Les autres fautes invoquées à l’encontre de l’employeur ne sont pas suffisamment établies par l’attestation du responsable de la société Guiotto décrivant une altercation survenue le 13 octobre 2011 sur son chantier, en présence de clients, provoquée par un responsable de la société Ubat Contrôle.
Dans ces conditions, la preuve de la faute de l’employeur telle qu’alléguée n’étant pas rapportée, il convient, infirmant le jugement qui l’a accueillie, de rejeter la demande de dommages et intérêts en réparation de son préjudice moral formée par le salarié.
Il y a lieu de confirmer le jugement qui a rejeté la demande reconventionnelle de l’employeur en paiement de dommages et intérêts pour procédure abusive, le salarié obtenant partiellement gain de cause en ses demandes.
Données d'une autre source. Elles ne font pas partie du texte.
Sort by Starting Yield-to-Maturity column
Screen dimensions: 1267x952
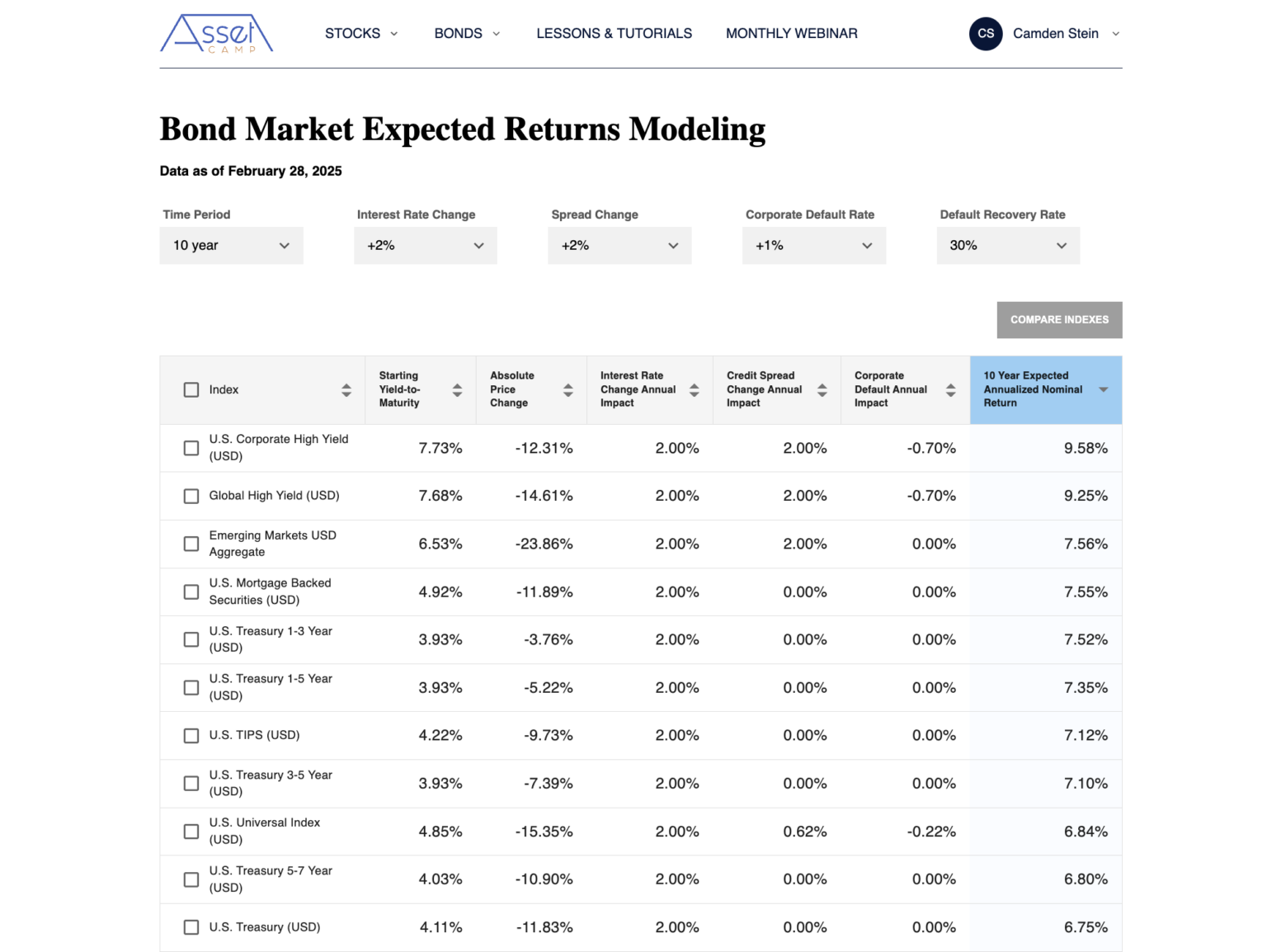(x=457, y=389)
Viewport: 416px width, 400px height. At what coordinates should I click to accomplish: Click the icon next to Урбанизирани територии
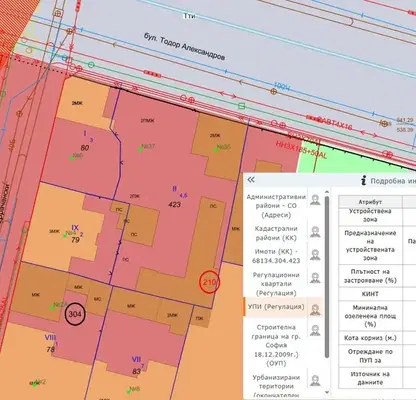click(315, 380)
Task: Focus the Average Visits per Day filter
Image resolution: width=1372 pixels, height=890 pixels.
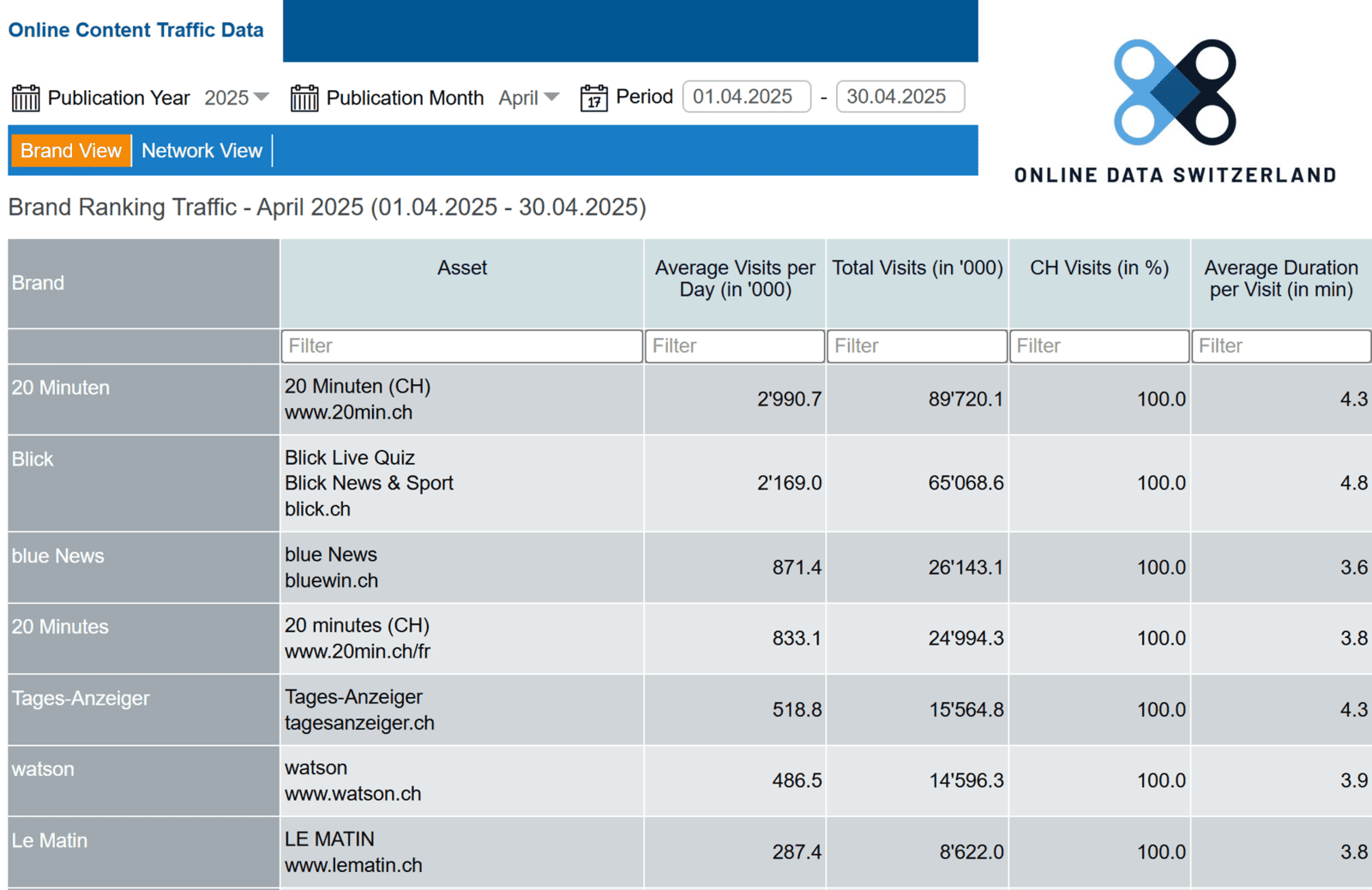Action: (x=734, y=346)
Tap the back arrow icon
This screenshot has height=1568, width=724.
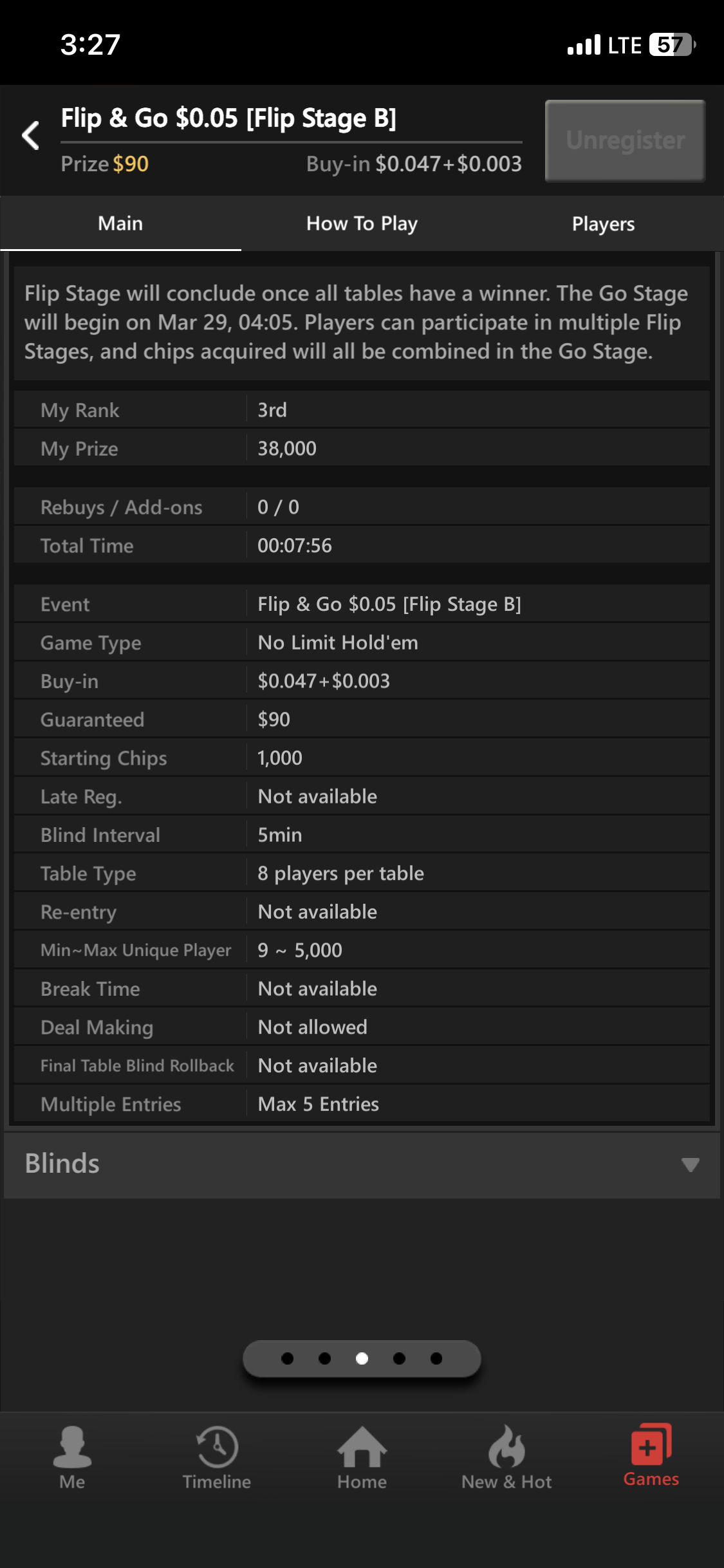30,135
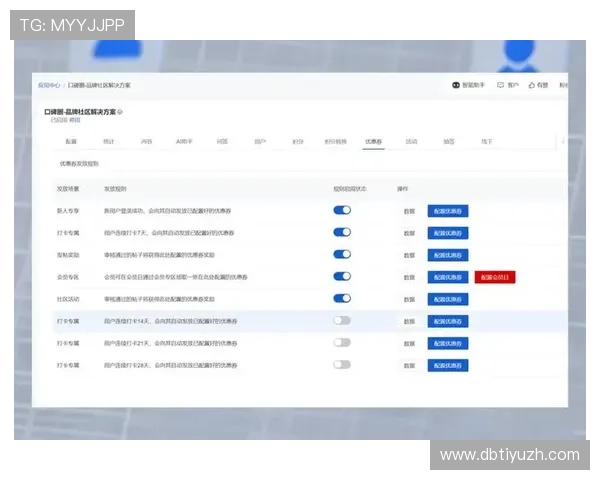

Compte-tenu de l’issue apportée au litige, la société doit être condamnée aux dépens d’appel et à payer au salarié la somme de 1 300 euros en application de l’article 700 du code de procédure civile en cause d’appel.
PAR CES MOTIFS
Statuant publiquement par arrêt mis à disposition au greffe et contradictoirement :
INFIRME le jugement en ce qu’il a condamné la société Ubat Contrôle à payer à M. [M]-[Z] des dommages et intérêts en réparation de son préjudice moral, ainsi qu’en ce qui concerne le montant des dommages et intérêts alloués au titre de l’exécution déloyale du contrat de travail et le montant de la condamnation à payer une prime variable
STATUANT à nouveau sur ces points,
REJETTE la demande en dommages et intérêts de M. [H] [M]-[Z] en réparation de son préjudice moral
REDUIT à la somme de 1 000 euros le montant des dommages et intérêts alloués à M. [H] [M]-[Z] au titre de l’exécution déloyale du contrat de travail
REDUIT à la somme de 3 500 euros le montant de la prime variable allouée à M. [H] [M]-[Z]
CONFIRME le jugement pour le surplus de ses dispositions
CONDAMNE la société Ubat Contrôle aux dépens d’appel
CONDAMNE la société Ubat Contrôle à payer à M. [H] [M]-[Z] la somme de 1 300 euros en application de l’article 700 du code de procédure civile en cause d’appel.